# [Document segment]
◇ ◇ ◇ ◇ ◇

A bourbon is also a rose (Rosa borboniana) with upright growth with shining leaves, prickly branches, and clustered large flower.
And, of course, bourbon is also a whiskey distilled from a mash made up of not less than 51 percent corn plus malt and rye. This is one I occasionally dream about drinking, but only one, in particular, Pappy Van Winkle. Well, maybe even Arby’s. Arby’s? you ask. These products—rare as hen’s teeth!—of both distilleries are enveloped in absorbing stories. Pappy, because it’s almost impossible not to covet. Arby’s, because it’s so improbable from “We Have the Meats” folks. Just why am I telling you about stuff you can’t buy? Well, the hunt can be a big part of the fun. Hint: a decade ago, you could experience an entire Pappy tasting four miles up a hollow in East Tennessee. But that tasting is no longer offered. Or, just maybe you’re such an avid bourboner you might covet your name on a bottle. If so, the Arby’s distiller is someone to call.

◇ ◇ ◇ ◇ ◇

# [Stated problem 1]
Name each ingredient that the bourbon passage says goes into the mash for bourbon whiskey.
# [Stated problem 2]
Pick up the bourbon passage after its final sentence and keep writing.

# [Raw data]
◇ ◇ ◇ ◇ ◇

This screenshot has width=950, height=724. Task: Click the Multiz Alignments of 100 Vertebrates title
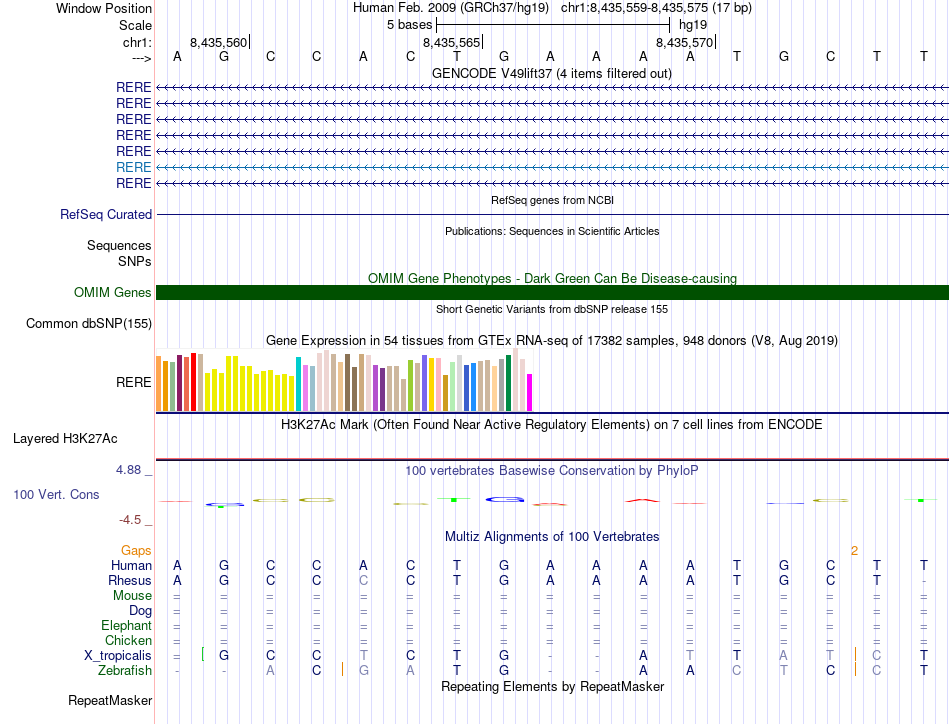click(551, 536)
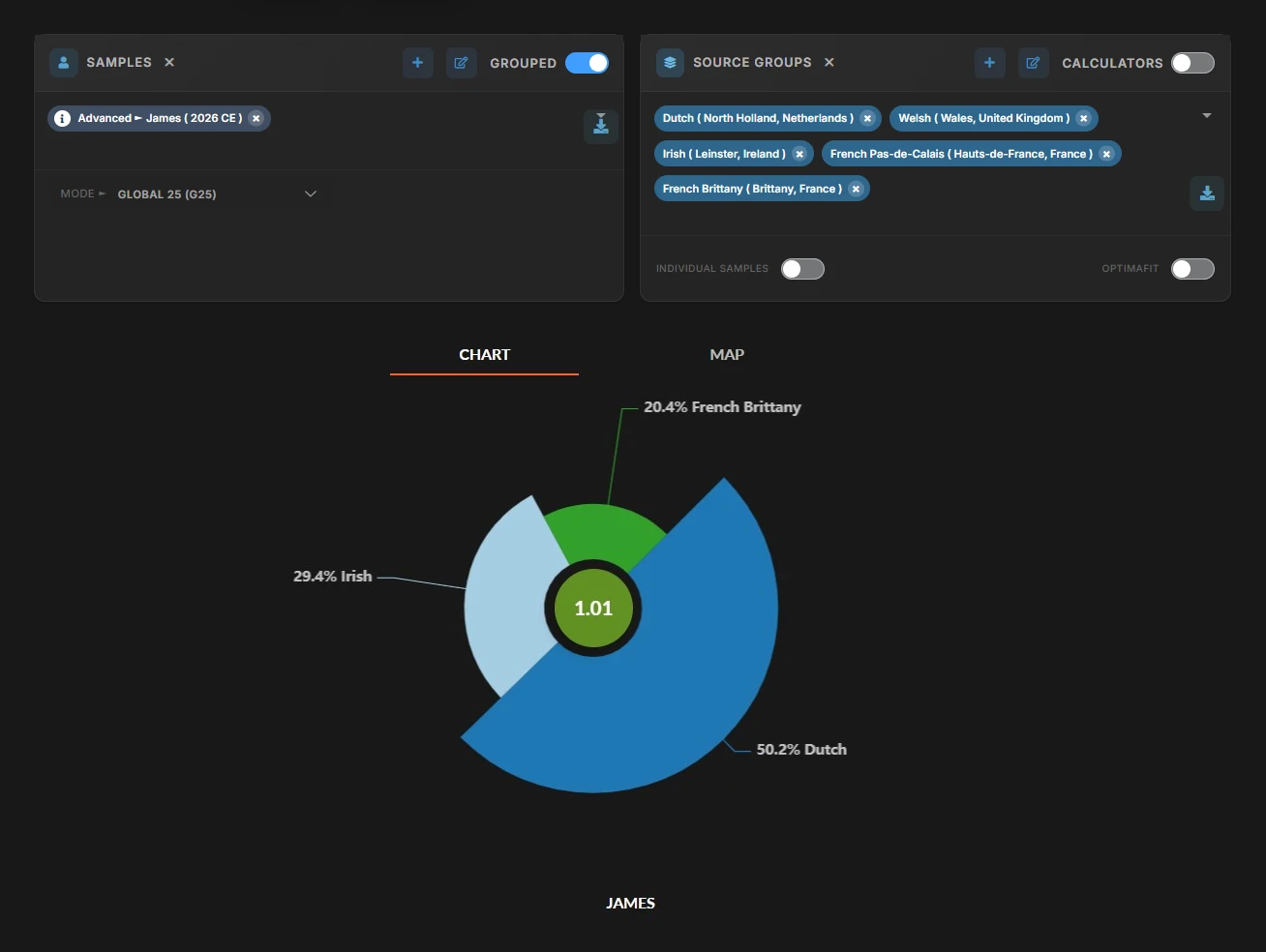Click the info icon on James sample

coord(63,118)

◇ ◇ ◇ ◇ ◇

# [Final answer 1]
Corn, malt, rye

# [Final answer 2]
Port Wine
Having watched V is for Vino’s video on port and Portugal, plus having read an article about port in the San Francisco Chronicle, I’ve started experimenting with ports other than vintage, an old standard I’m a little familiar with. One of them, Fonseca "Terra Bella" Reserve Port, is absolutely delicious . . . and a steal around $10. Another, Taylor Fladgate LBV 2016—a late bottled vintage ready-to-drink alternative to vintage port—isn’t nearly as charming to my palate, even though both are rated in the low 90s by critics. On with the adventure. Next up is white port.
What I’m Watching
Stanley Tucci: Searching for Italy has been on Sunday nights on CNN this fall. The current season’s episodes are: #1 Venice, #2 Piedmont, #3 Umbria, #4 London, #5 Calabria, #6 Sardinia, #7 Puglia, #8 Liguria. The Liguria episode, the season’s last, was aired October 30, but all episodes of this enchanting series are available on YouTube.
A Lamb Tale
While simple recipes such as those above are weekly staples in my house, when I itch for something fancy every once in a while, I itch as if I had rolled in a bed of poison ivy.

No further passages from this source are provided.